Produced by the son of the lead couple, Breathe follows the remarkable story of the Cavendish family. Stricken with polio and paralysed from the neck down in 1958 on a business trip to Kenya, Robin Cavendish (Andrew Garfield) was told he had six months left. Instead, with the care of his wife Diana (Claire Foy) and their friends, Robin lived until 1981, along the way becoming an inspiring bastion in the fight for disabled quality of life. William Nicholson’s screenplay carries few surprises, feeling like a bit of a mishmash of The Theory of Everything, A United Kingdom, and The Crown, but he strikes a more jovial tone than one might have expected.
This allows for Garfield to be on immensely charming form, throwing out gently funny quips in even the direst of situations. Foy’s role is rather more reactive, but she does push it beyond the ‘long-suffering wife with endless patience’ cliché that it could have been. In the supporting cast, Hugh Bonneville is a lot of fun as Robin’s inventor friend Teddy who crafts a wheelchair that doubles as Robin’s iron lung, allowing a mobility that doctors thought impossible for polio patients, and Tom Hollander utterly steals the show as Diana’s brothers, Bloggs and David.
Any film with a double dose of Hollander (often playing against himself, with whom he has excellent chemistry) is bound to be fun, while Garfield and Foy have an ease to their interactions that lends a vital, lived-in weight to the relationship. There’s minimal conflict in the story, and though the travels and triumphs of the Cavendishes are entertaining in the moment, the whole thing can feel a little flat, especially on the approach to the ending. Sentimentality is never an inherently bad thing in a story like this, but Breathe sometimes trips over its own earnestness.
Serkis’s direction is often remarkable, not only in getting cracking performances from both his adult and child cast, but also in crafting immersive sweeping vistas and surreal sequences like a visit to a state-of-the-art iron lung hospital wing in Germany. It’s a bizarre, sci-fi-esque installation, and cinematographer Robert Richardson’s framing does a great job of capturing both the human and alien elements of the room. Some unconvincing old man makeup towards the end is the only visual misstep of a film far more technically excellent than it needed to be.

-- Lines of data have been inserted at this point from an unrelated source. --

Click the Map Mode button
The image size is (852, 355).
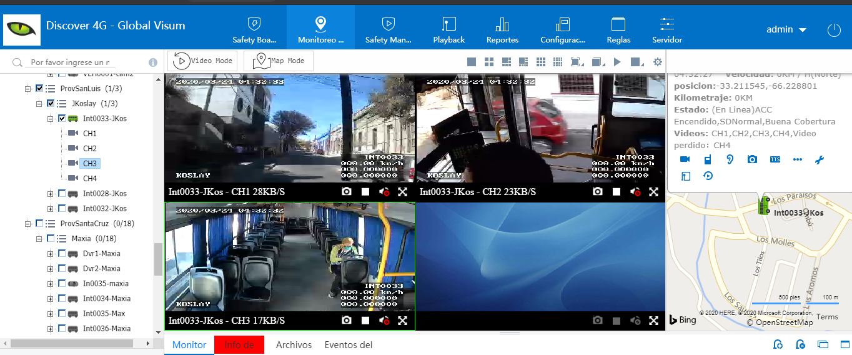click(x=279, y=61)
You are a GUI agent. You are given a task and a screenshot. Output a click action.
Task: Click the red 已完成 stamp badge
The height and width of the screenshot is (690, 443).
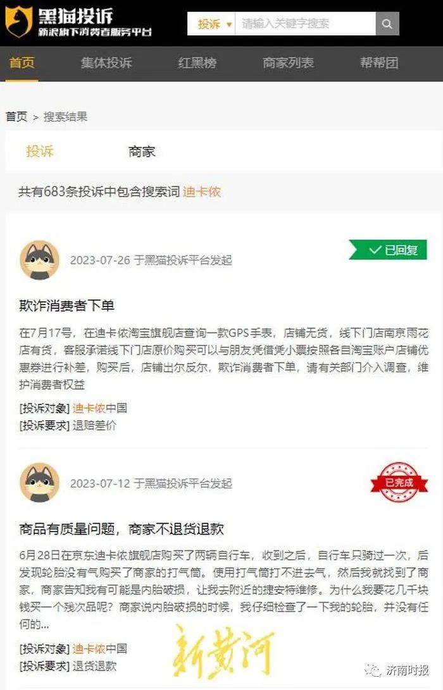[399, 482]
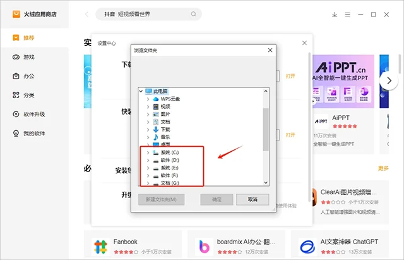404x260 pixels.
Task: Open 我的软件 in sidebar
Action: point(28,133)
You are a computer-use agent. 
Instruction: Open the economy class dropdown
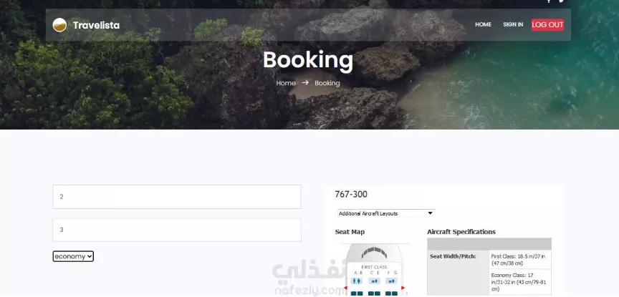(x=73, y=256)
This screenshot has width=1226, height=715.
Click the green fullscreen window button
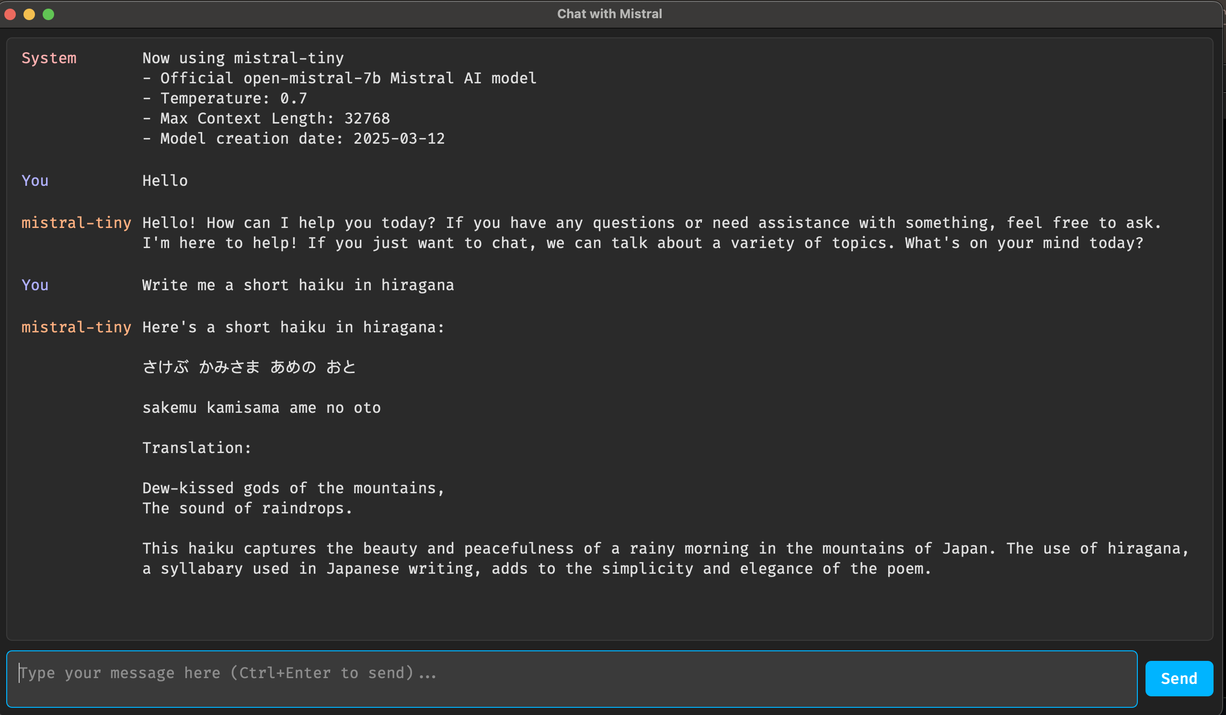click(48, 14)
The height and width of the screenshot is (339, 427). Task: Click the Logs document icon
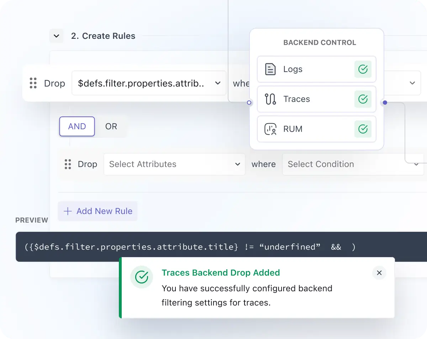pyautogui.click(x=270, y=69)
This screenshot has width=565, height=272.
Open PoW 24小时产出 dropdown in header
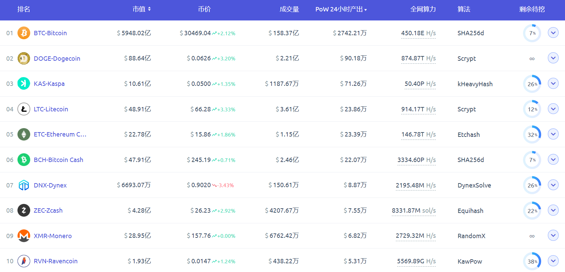pyautogui.click(x=341, y=9)
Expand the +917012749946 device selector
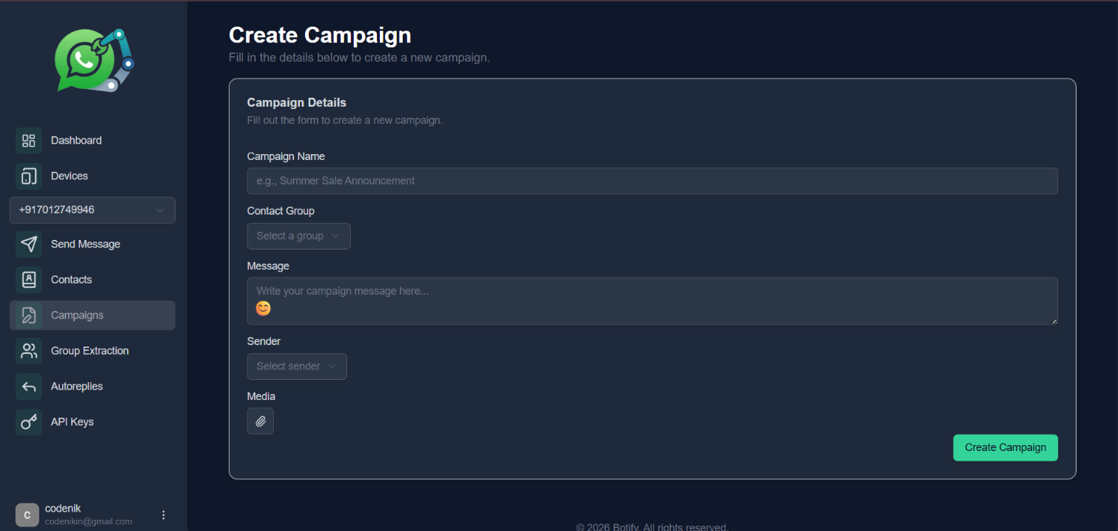Image resolution: width=1118 pixels, height=531 pixels. pos(93,210)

True stories of disabled history are rare in cinema, making Breathe an important film as well as an enjoyable one (though its dips into colonial history are dicier). Well-acted across the board, it also announces Serkis as a very exciting directing talent, and the proposition of him taking on a more technically demanding challenge is a very enticing one. He’s already pushed the art of acting into the future, and there’s no reason to think he couldn’t eventually pull of the same trick behind the camera.